Eine Kriegssonate voller Ironie und Spott
Kommen wir zu
Sergei Prokofjews Kriegssonate in B-Dur op.83 Nr. 7 (1942/43). Diese Sonate,
das sei vorab bemerkt, ist 1943 von Swjatoslaw Richter in Moskau uraufgeführt
worden und bekam zu Stalins 60. Geburtstag den Stalinpreis verliehen. Ebenfalls
gehört sie in die Trilogie der Kriegssonaten, Nr. 6, 7 und 8, die alle in der für
die Sowjetunion schlimmsten Zeit des 2. Weltkrieges aus der Hand Prokofjews
geboren wurden. Worum geht es in dieser Sonate?
Prokofjew wird allgemein
unterstellt, diese Sonaten seien eine ironische Antwort auf Stalins
Allmachtsgebaren. Tatsächlich aber litt das russische Volk entsetzlich unter
den Kriegsfolgen, die die deutsche Armee über das Land gebracht hatte, und die
russische Armee war gerade dabei, zu retten was verloren schien. Zudem war Prokofjew
im Gegensatz zu Schostakowitsch kein Kritiker Stalins, sondern eher sein
politscher und kultureller Begleiter.
Martialisch, Inniglich und Perkussiv
Der erste Satz
mit der Bezeichnung Allegro inquieto, ist extrem nervös und
aufreizend spannend gehalten. Zwar steht das Stück in B-Dur, nur kommt diese
Tonart eigentlich nicht vor. Auch benutzt Prokofjew die Sonatenform, die
ebenfalls kaum noch zu erkennen ist. Alles scheint sich aufzulösen. Spott und Ironie
beherrschen das musikalische Geschehen. Extreme Lautstärke, marschähnliche
Passagen und dissonante Skalen durchziehen diesen höchst anspruchsvollen Satz,
der sich dann in ein Andante caloroso wandelt. Innig, ja sentimental
soll dieser Satz sein. Zunächst ist er gespickt mit Duodezimen, die wie Blue Notes
daherkommen. Alles scheint im Lot zu sein. Man hört die Vöglein singen und ist
in die Welt der Schumannschen und Schubertschen Romantik versetzt. Doch das in
ein Trugbild. Sehr schnell zerfällt alles in eine unbestimmte Chromatik und
endet in einer Bordun-begleiteten von Glockenklängen durchzogenen Schlusssequenz.

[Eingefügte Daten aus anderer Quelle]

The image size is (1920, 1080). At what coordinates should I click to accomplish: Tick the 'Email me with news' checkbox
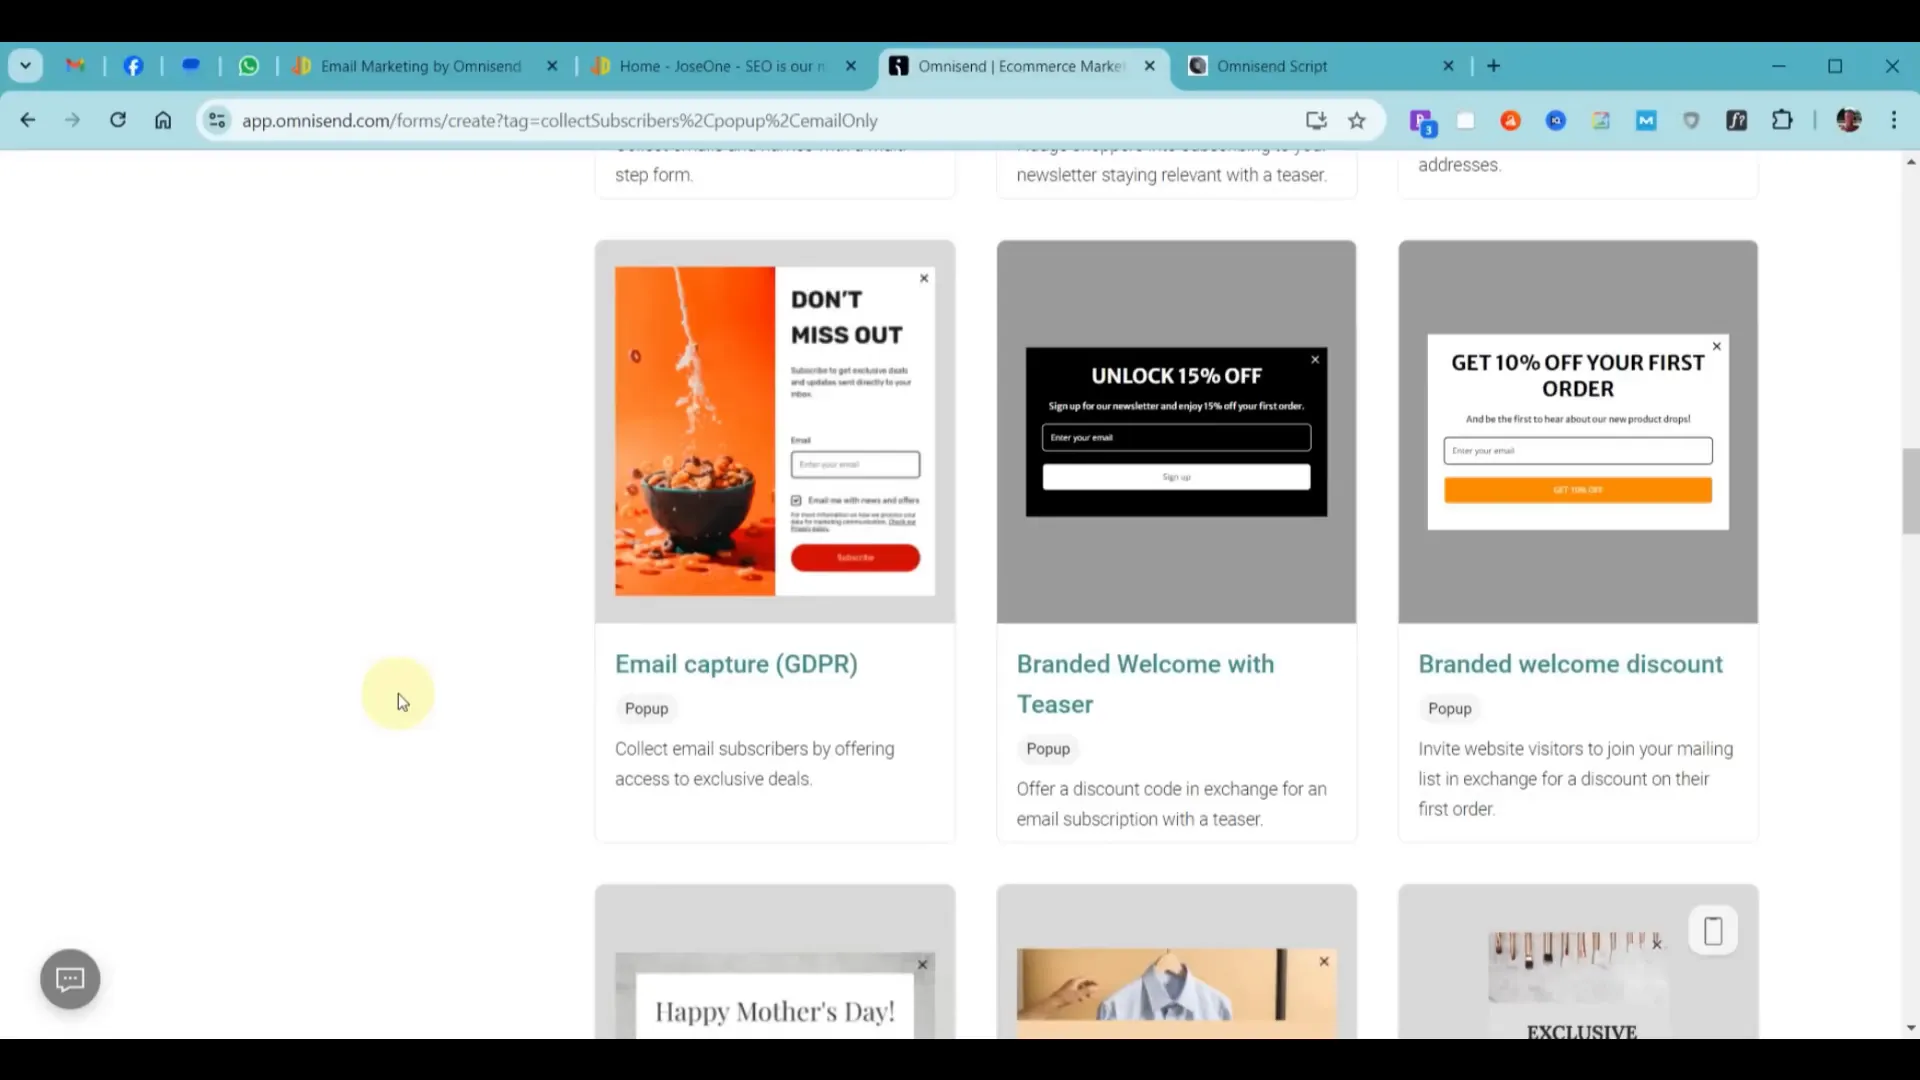click(796, 500)
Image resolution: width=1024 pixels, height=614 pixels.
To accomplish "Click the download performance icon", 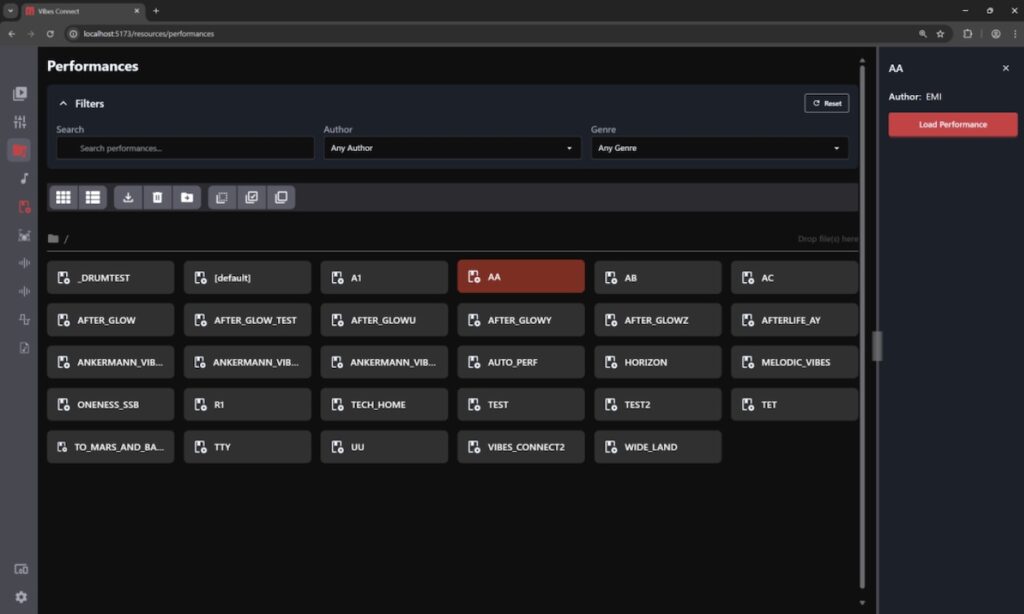I will (x=128, y=198).
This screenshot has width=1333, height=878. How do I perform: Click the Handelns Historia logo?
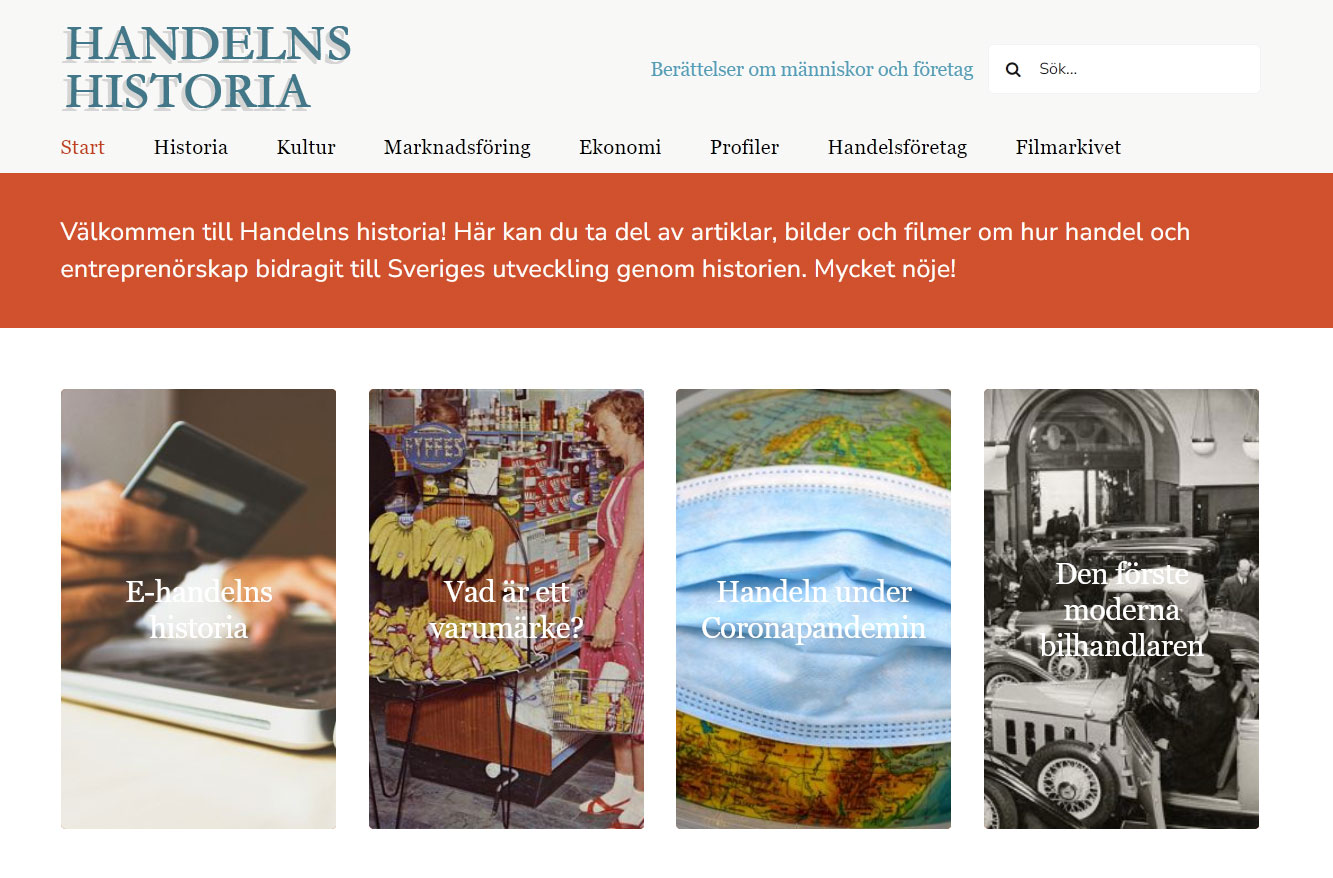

Der dritte Satz, das Precipitato (Niederschlag), knüpft zunächst an das Allegro des ersten Satzes an, setzt sich aber zugleich in einer von heftigen Repetitionen durchzogenen Toccata fort. Eine Oktavkaskade zum Abschluss fordert noch einmal die höchst anspruchsvolle Technik des Pianisten, die er mit unfassbarer Brillanz meistert. Seine Hände werden zu Schlegeln und das Klavier zu einem Schlagwerk. Ein perkussiver Schluss, der nicht mehr unterschieden lässt, ob man sich auf einem Schlachtfeld befindet oder auf einer Solovorstellung eines Martin Grubinger. Ja, Lukas Sternrath könnte durchaus auch Teil seiner Perkussionstruppe the percussive planet ensemble sein.
Lukas Sternrath (Foto: Aaron Bunker) |
Tastenzauber und perkussive Qualitäten
Spaß beiseite.
Was Lukas Sternrath auf die Tasten zauberte war schon phänomenal und
gehört zum Besten seines Genres. Herzlicher Beifall war ihm sicher. Eine
improvisatorische Zugabe eines Arrangements von Bill Evans Peace Piece
und ein Intermezzo aus Brahms´ op. 117 entließ den äußerst sympathischen jungen
Mann von der Bühne. Man möchte ihn ins Herz schließen und hofft auf ein
Wiedersehen im nächsten Jahr auf dem RMF.